Like a good friend does, Joyce Grable called Paulla Kaye on her birthday in January. They talked and considered going to the Gulf Coast Wrestlers Reunion together. However, when Grable called her back a month later, the number had been disconnected. The veteran wrestler figured her friend would get back to her eventually. However, a couple of days ago, Grable googled her friend. Paulla Kaye had died on February 6th.

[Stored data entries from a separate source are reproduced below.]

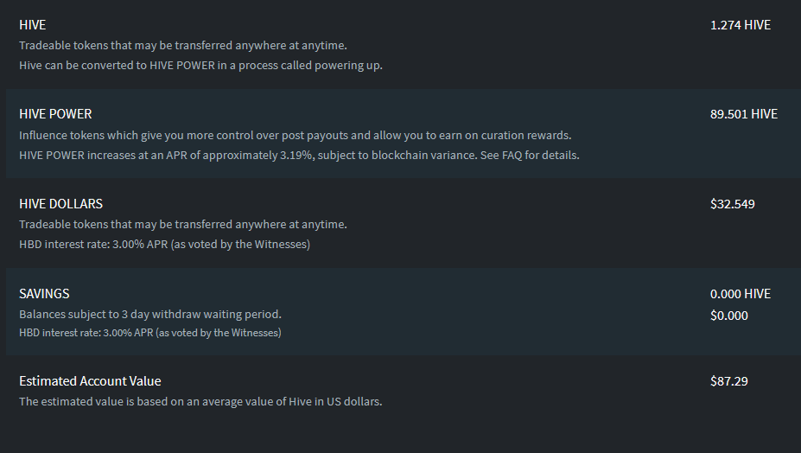
Task: Click Tradeable tokens text under HIVE heading
Action: tap(183, 45)
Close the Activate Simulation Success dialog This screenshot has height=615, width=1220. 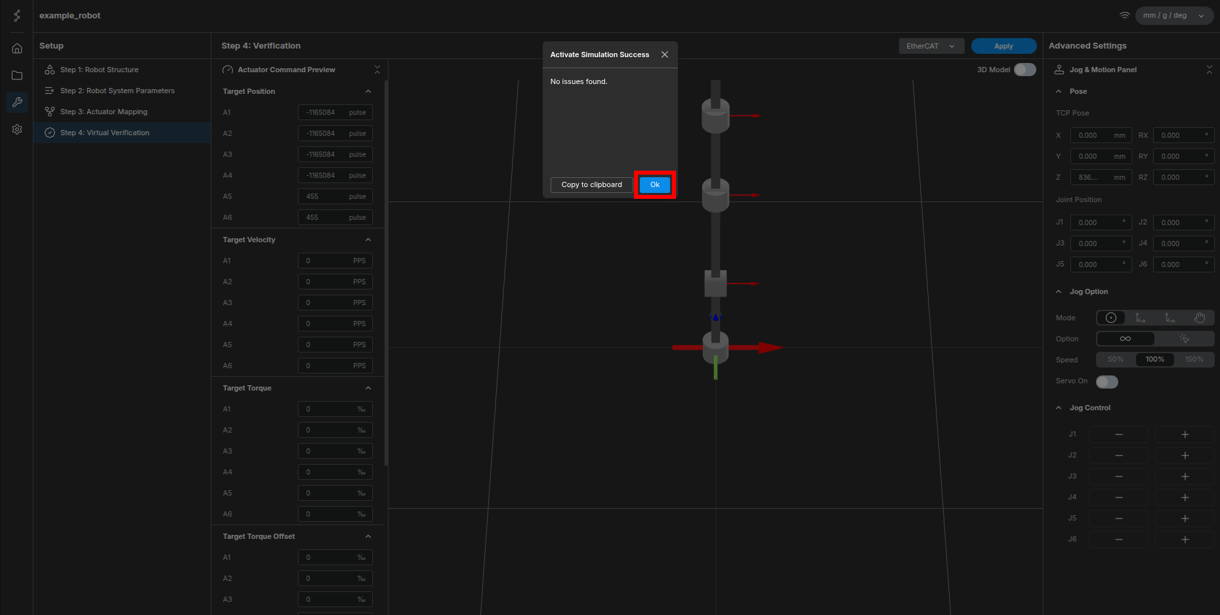tap(665, 54)
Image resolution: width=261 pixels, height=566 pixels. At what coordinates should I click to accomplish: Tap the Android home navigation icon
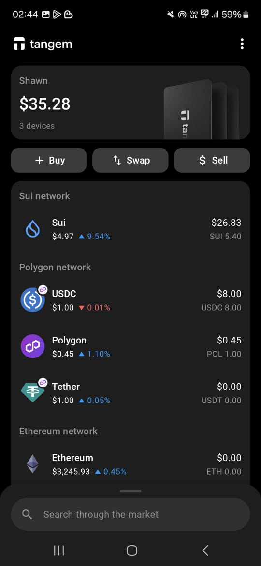click(x=131, y=550)
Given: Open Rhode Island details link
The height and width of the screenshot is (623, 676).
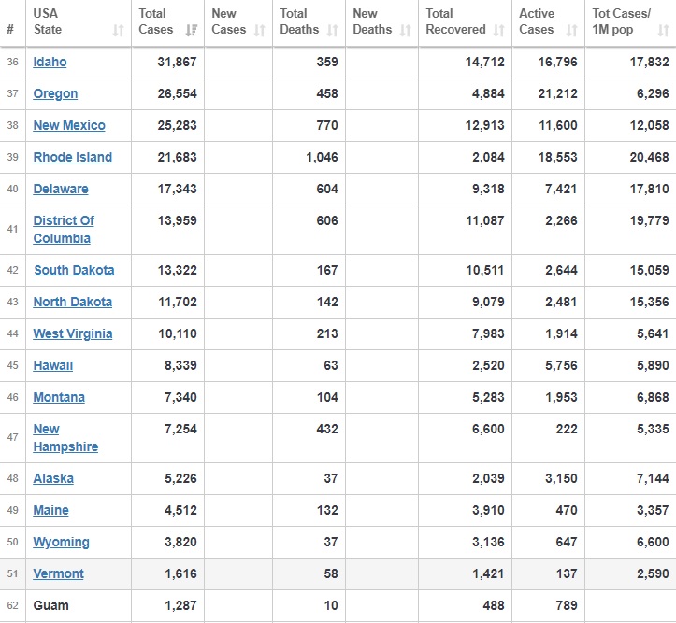Looking at the screenshot, I should pos(72,158).
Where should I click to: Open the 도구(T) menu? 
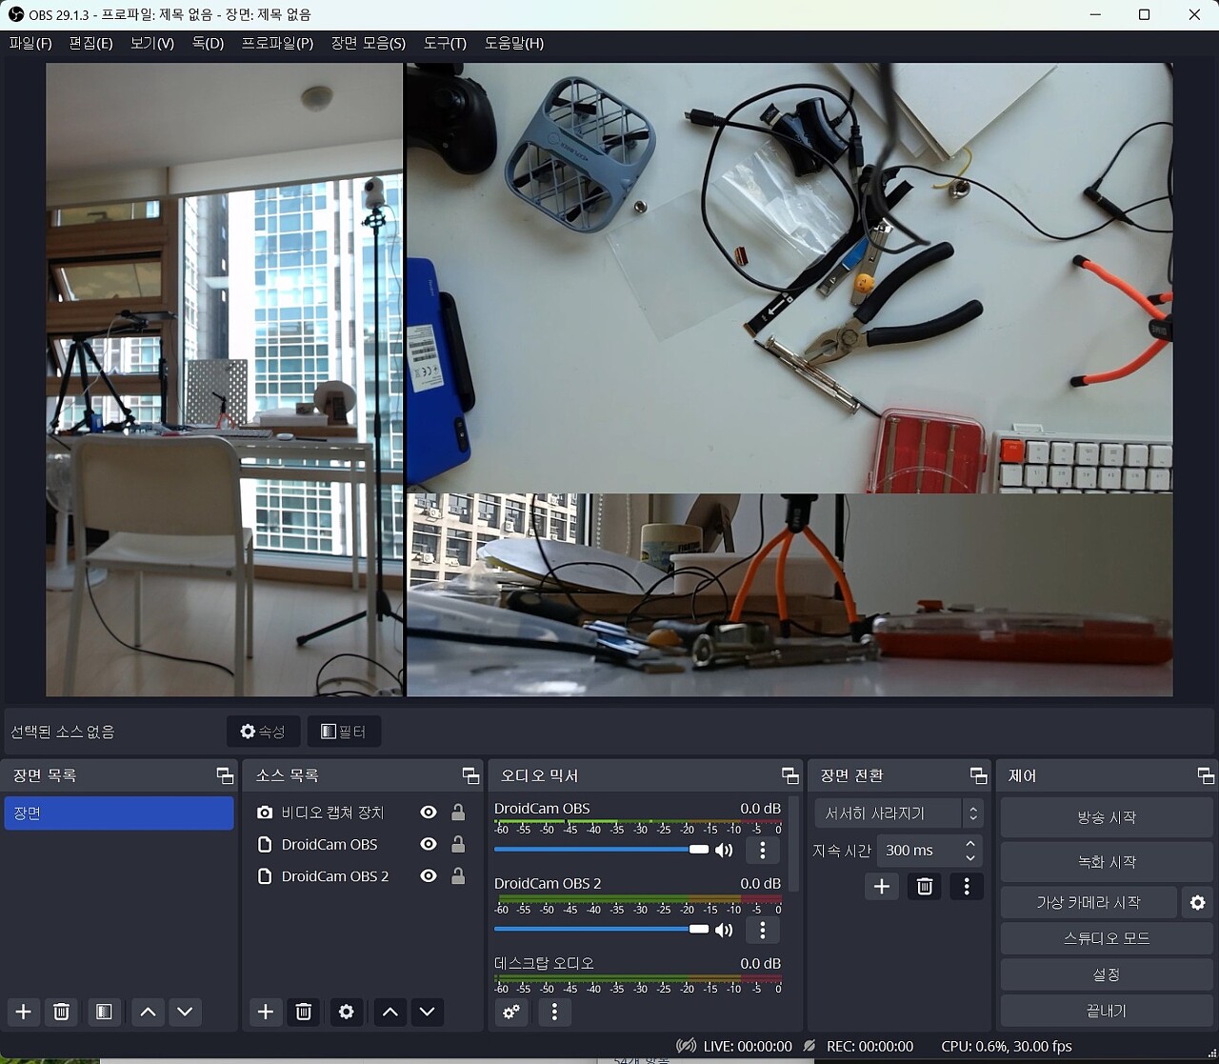point(445,43)
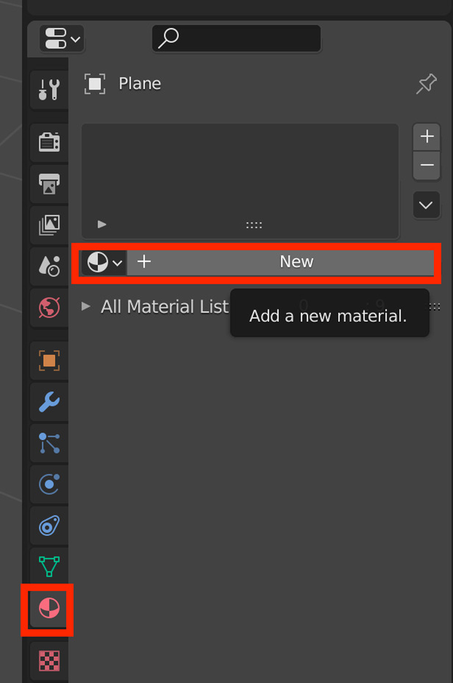Toggle the pin icon for Plane properties

click(425, 83)
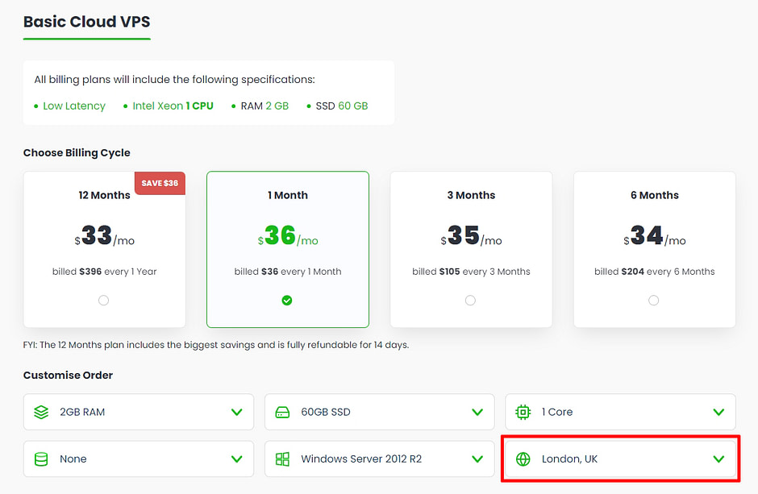This screenshot has height=494, width=758.
Task: Open the London, UK location dropdown
Action: [x=718, y=459]
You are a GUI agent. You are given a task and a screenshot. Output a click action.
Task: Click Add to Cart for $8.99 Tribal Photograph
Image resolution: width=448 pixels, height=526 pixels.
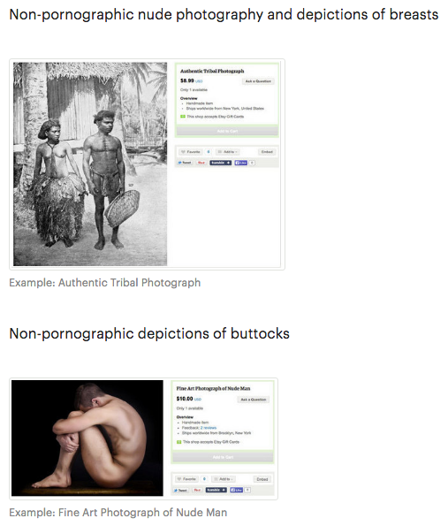227,131
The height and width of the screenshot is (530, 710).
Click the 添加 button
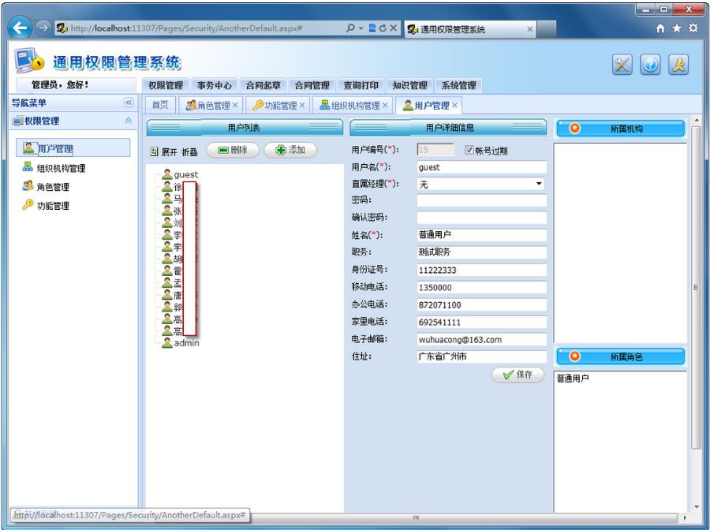290,150
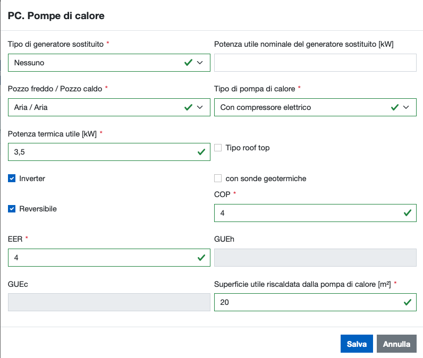The height and width of the screenshot is (358, 423).
Task: Click into the COP input field
Action: [x=307, y=213]
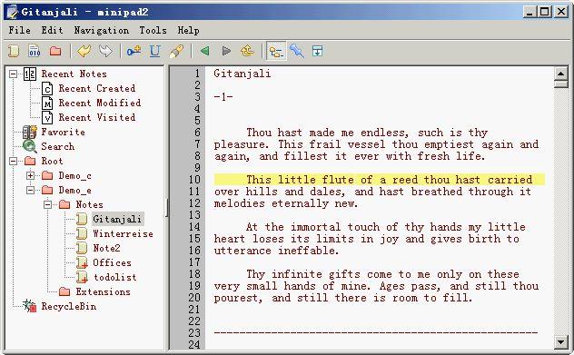Click the new note scroll icon in toolbar
The height and width of the screenshot is (355, 574).
pos(14,51)
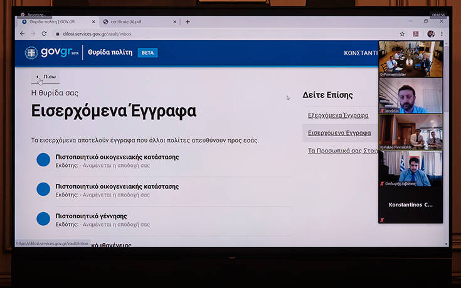Click the browser forward arrow
Viewport: 461px width, 288px height.
33,34
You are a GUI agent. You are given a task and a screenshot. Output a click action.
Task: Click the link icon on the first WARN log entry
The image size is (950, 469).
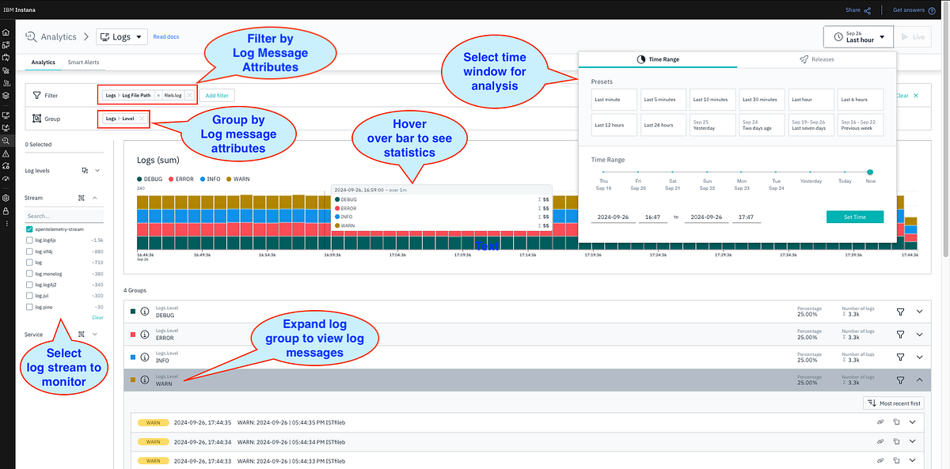pyautogui.click(x=880, y=422)
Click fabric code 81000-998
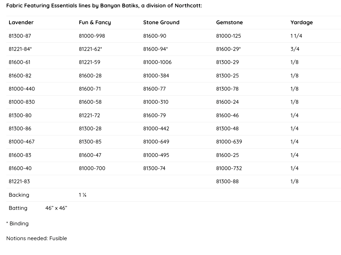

The ties that Grable and Kaye share go deeper than living close to each other in Georgia, visiting when they could. Kaye got into professional wrestling at the end of the 1960s, through Lillian Ellison’s school in Columbia, South Carolina. When Grable followed her dream to become a pro wrestler, her first bout was teaming with Tonya West against Paula Kaye and Dottie Downs, on August 12, 1972, during NWF’s Super Bowl of Wrestling at Cleveland, Ohio’s Municipal Stadium
“I wasn’t even supposed to wrestle that night,” recalled Grable of the three-ring extravaganza that featured a women’s tag team tournament won by Susan Green and Lilly Thomas in a final over Grable and West. “I was comfortable working with Paula. We remained friends the whole time. After she stopped working, wrestling, and went to work for the federal government.”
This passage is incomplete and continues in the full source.